For businesses building their security groups, there needs to be a balance between fulfilling operational and strategic goals, and a new report from Forrester Research offers advice on how businesses can find it.
"In a few cases we found that the strategic aspect of security was so important or was so highlighted in terms of the CISO [chief information security officer] role that the CISO was sometimes moved outside the IT organization, [and] sometimes wasn't as connected with the operation [of] the IT...[but] much more connected with the business side and the strategy side," explained Forrester analyst Khalid Kark. "What that does is basically creates an ivory tower for the chief security officers, and then they are not able to operate."
To avoid that, there are several steps Forrester recommends organizations take. Here are a few of them.
-- New Roles: To make your security practice more strategic, add these three positions: a business liaison to advocate for the business unit within the security team and communicate the security perspective to business; the third-party security coordinator to address outsourcing, assessments and cloud computing; and a security engineer focused on working with the enterprise architecture team to build security into the architecture and integrate specific infrastructure security components into the architecture.
-- Understand IT security vs. information risk: "Many security organizations fail to get management attention because they're always focused on the IT security activities, which the business doesn't understand," according to the report. "On the other hand, the business understands risk well, and if you articulate those same problems in the risk context, the business is much more likely to react and respond to them."
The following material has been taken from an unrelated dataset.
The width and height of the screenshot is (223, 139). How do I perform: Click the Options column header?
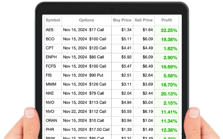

-- Develop a cross-functional security council: "Focus on 'who' not 'how.' Forrester has long professed the benefits of a security council, but one thing that is absolutely essential for the success of this council is its composition," the report continues. "The trick is not to aim for the highest ranking businessperson but the one most interested in security and risk issues who has a reasonable level of visibility in the business. When you have a passionate team working on the security issues, the 'how' will be easy to determine."
-- Equip the business to perform risk assessments: "To meet the security and risk obligations effectively, you have to delegate, and risk assessments are ideal for this," Forrester said. "Provide the checklists and basic training to the business to perform the basic risk assessment tasks so that it takes the pressure off your resources. Make it easy and seamless for the business to incorporate these into its existing processes."
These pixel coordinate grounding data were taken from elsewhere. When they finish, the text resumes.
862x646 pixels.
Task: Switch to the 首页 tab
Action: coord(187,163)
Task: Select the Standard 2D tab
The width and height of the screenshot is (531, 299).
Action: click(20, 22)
Complicating things is today's economic environment in which businesses may be forced to reshuffle or even cut their security personnel. When that happens, organizations may have to refocus their attention from strategic projects and get back to basics, the report noted.
"As security organizations get leaner, delegation, formalized and documented processes, and good monitoring and metrics become key," said Forrester analyst Rachel Dines, who worked on the report with Kark. "Security organizations don't need to have direct ownership of all security-related processes, but they do need to monitor and control them."